Hu Pang resta un moment muet. Puis il ouvrit son thermos, but une gorgée et reprit : « Tu sais qu’un avertissement de plus et tu passes en surveillance pédagogique ? »
Adossé au mur, Yu Fan répondit calmement : « Ah bon. »
« C’est quoi cette attitude ? Redresse-toi ! » cria Zhuang Fangqin.
Elle se tourna ensuite vers Hu Pang : « C’est vrai qu’il a eu tort, mais je pense pas que ça mérite une sanction pareille. Une mise en observation, ça reste dans le dossier scolaire pour toute la vie. Il mérite une chance de se rattraper. »
« Tu crois que je lui ai pas déjà donné des chances ? » répliqua Hu Pang. « Yu Fan, avoue, je t’avais crié d’arrêter ce soir-là, pas vrai ? Et toi ! T’as failli battre le record du monde du 1 500 mètres ! »
La voix de Hu Pang montait de plus en plus. Dans la salle, les élèves tendaient l’oreille.
Yu Fan, honnête : « J’étais trop loin, j’ai pas entendu. »
« … »
En réalité, Hu Pang ne voulait pas vraiment le sanctionner si durement.
Après quelques menaces ignorées, il toussota : « Voilà ce qu’on va faire. Tu me dis qui tu tirais avec toi ce soir-là, tu m’écris une auto-critique de 3 000 mots, et on en reste là. »
« J’ai tiré personne, vous vous trompez, » répondit Yu Fan.
« Ne joue pas les innocents, je t’ai bien vu, » insista Hu Pang avant de tenter un bluff : « C’était Wang Lu’an, non ? »
« ? ? » fit Wang Lu’an, abasourdi.
Yu Fan fronça les sourcils : « J’ai dit que non. »
Hu Pang hocha la tête : « Très bien, il reste dix minutes avant la fin du cours. Réfléchis bien. Si tu veux vraiment finir en surveillance, continue à rester borné… »
« C’était moi, » dit une voix derrière.
« Je le savais ! » s’exclama Hu Pang, satisfait, en se retournant. « Wang Lu’an, viens aussi… »
Hu Pang : « … »
Hu Pang : « ? »
Deux minutes plus tard, il regardait le garçon à ses côtés. Il avait plus mal à la tête que le soir où il avait terminé un marathon.

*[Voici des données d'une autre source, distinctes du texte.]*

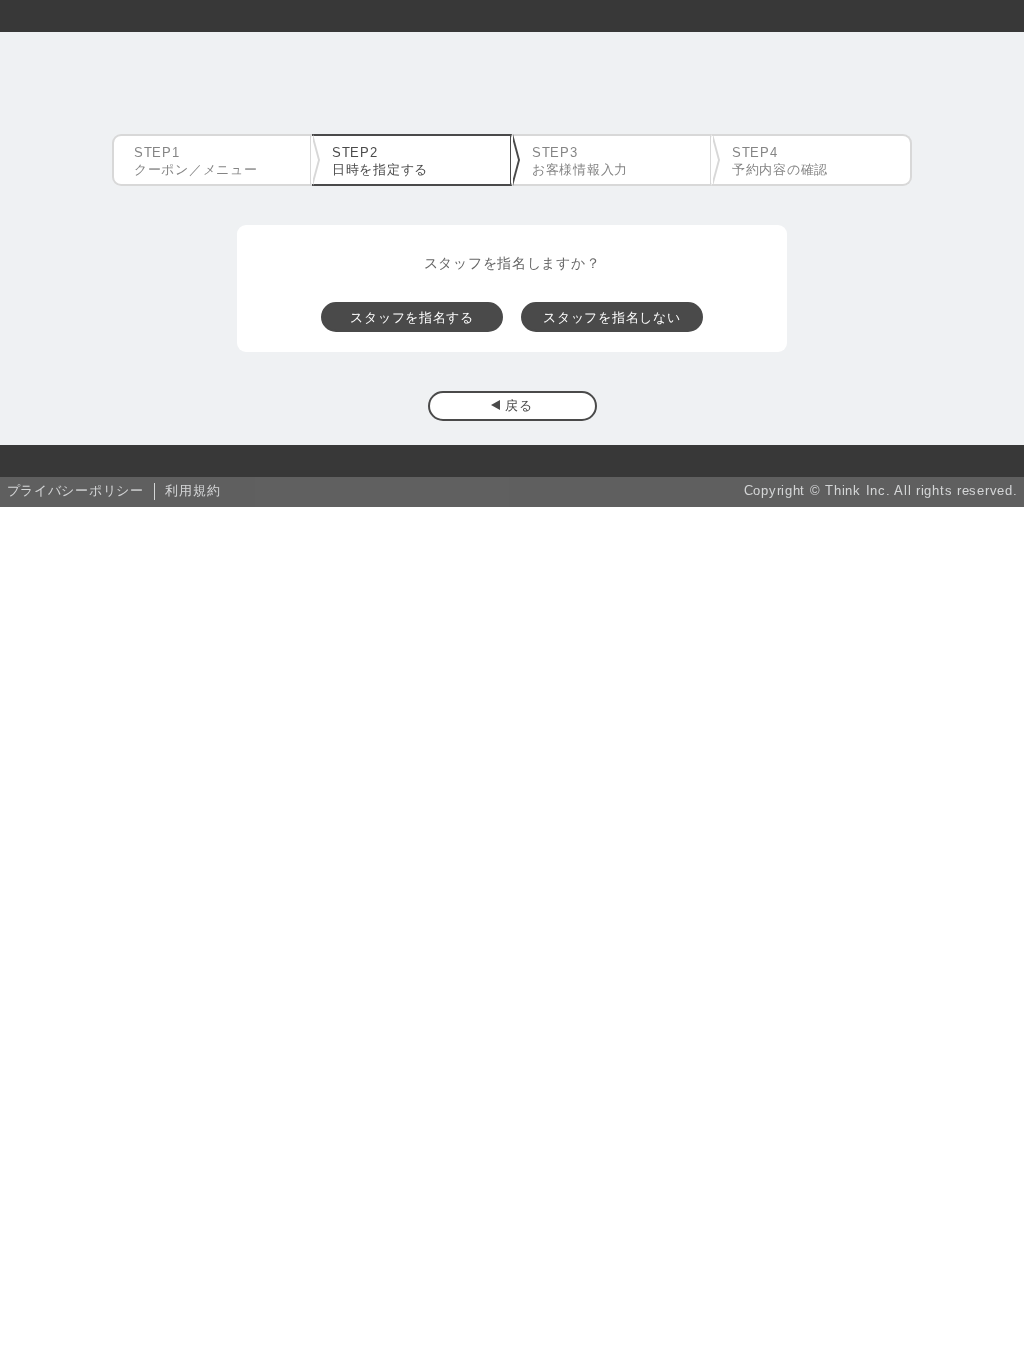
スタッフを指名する (411, 317)
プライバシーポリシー (75, 490)
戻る (518, 405)
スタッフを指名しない (611, 317)
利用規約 (192, 490)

« Jing Shen, toi… Qu’est-ce qui t’arrive ? » demanda-t-il.
Chen Jing Shen jeta un coup d’œil à la personne appuyée contre le mur.
Yu Fan détourna aussitôt les yeux, l’ignorant délibérément.

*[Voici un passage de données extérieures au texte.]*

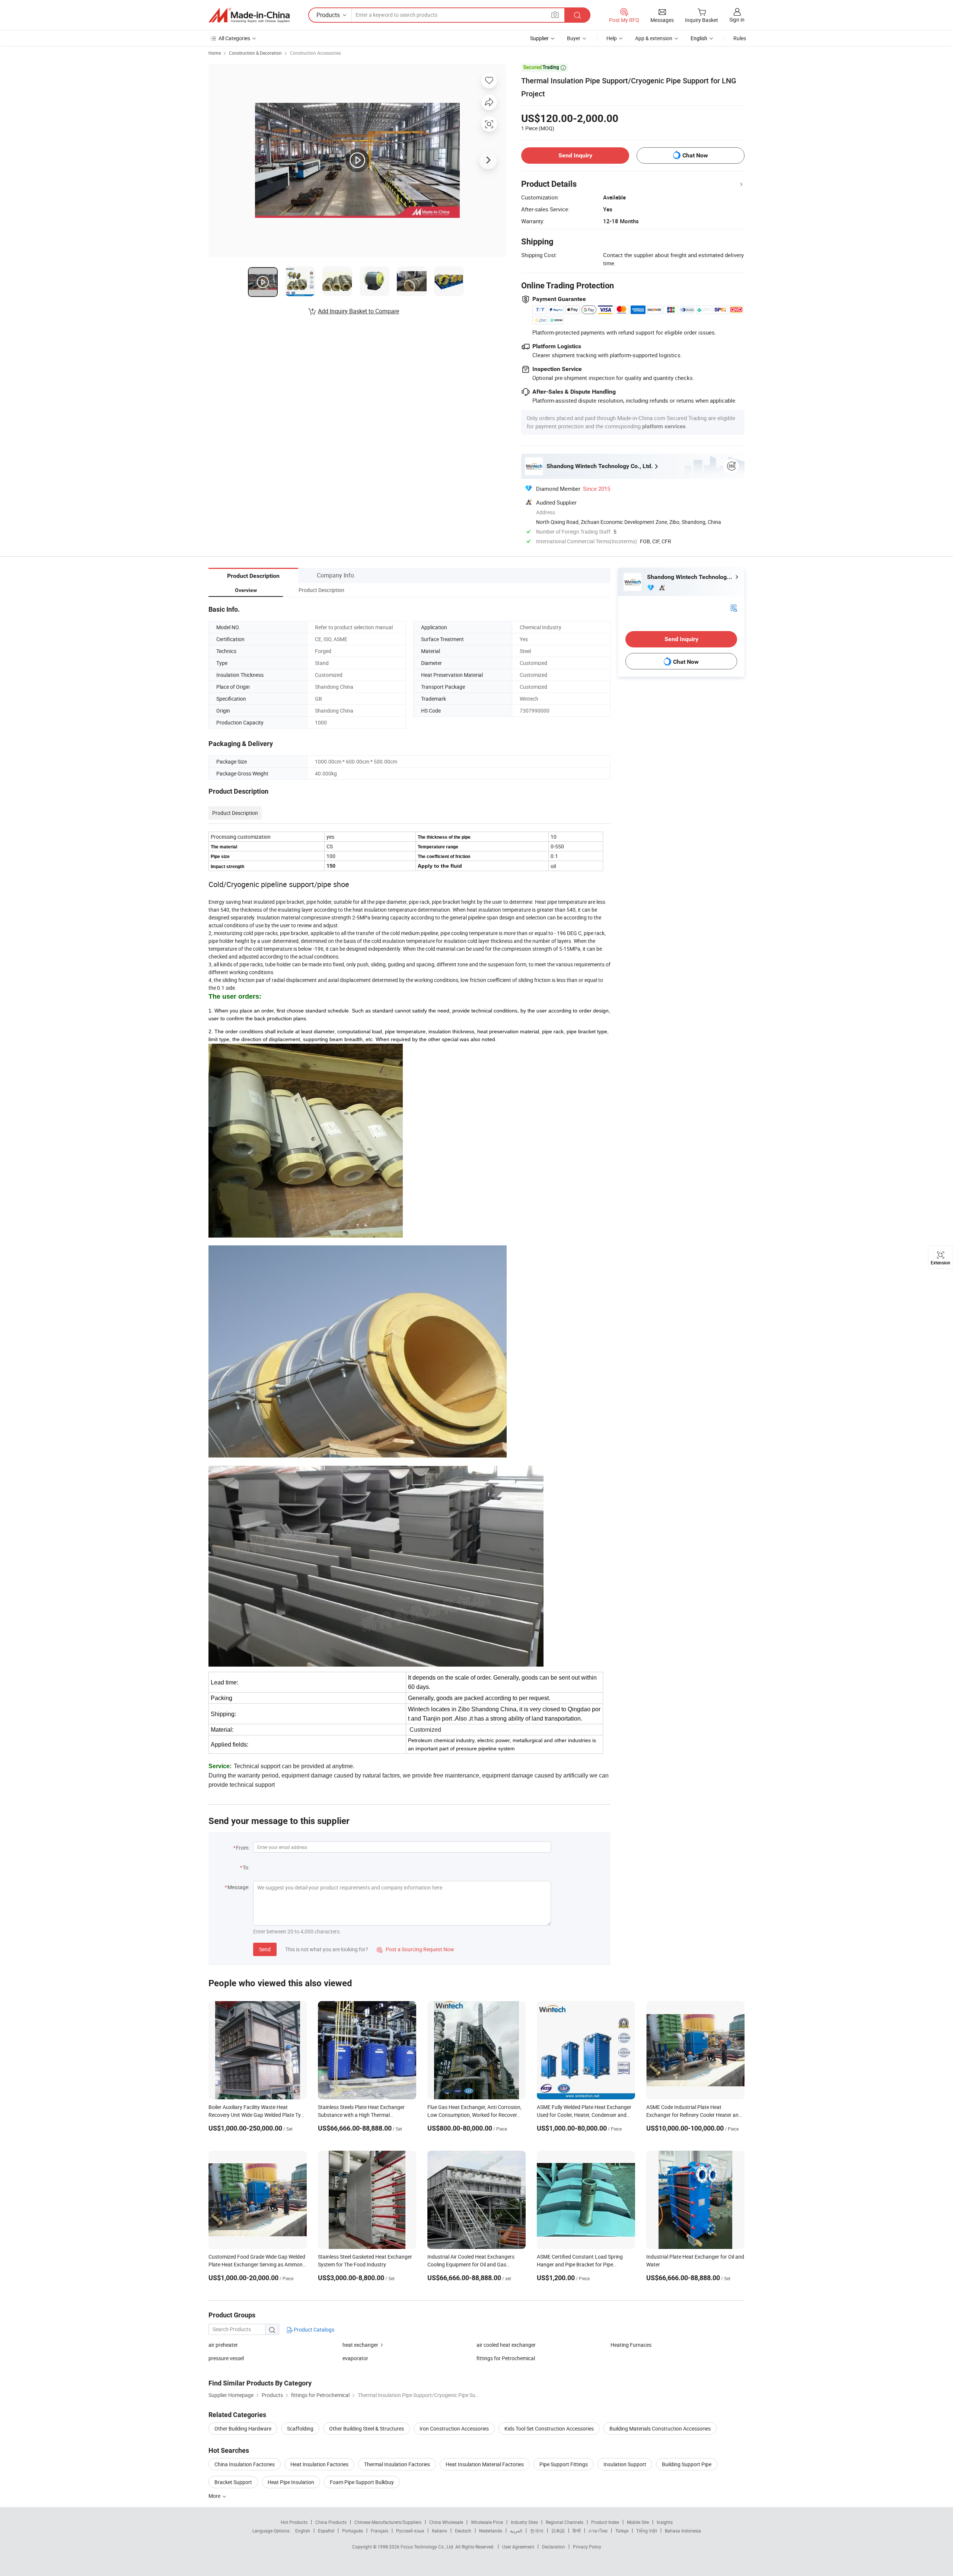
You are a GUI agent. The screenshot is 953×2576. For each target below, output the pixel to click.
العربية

Super. Tout ce que j’ai dit tout à l’heure n’a servi à rien.
Hu Pang capta l’échange de regards :
« Est-ce que quelqu’un t’a menacé pour que tu prennes la faute à sa place ? »
« Non, » répondit Chen Jing Shen. « Monsieur le directeur, celui qui lui a tenu la main cette nuit-là, c’était moi. »
Yu Fan tourna brusquement la tête :
« Qui t’a tenu la main, espèce de con ? ! »
Chen Jing Shen rectifia calmement :
« C’est toi qui me tenais. »
« Tenais, » grogna Yu Fan, les dents serrées. « Ça s’appelle saisir, pas tenir la main. »
« … » fit Hu Pang.
« ? » s’étonna Zhuang Fangqin.
« Bon, ça suffit, » dit Hu Pang, l’air compliqué, en les interrompant. « Jing Shen, qu’est-ce que tu faisais dans un cybercafé clandestin ? »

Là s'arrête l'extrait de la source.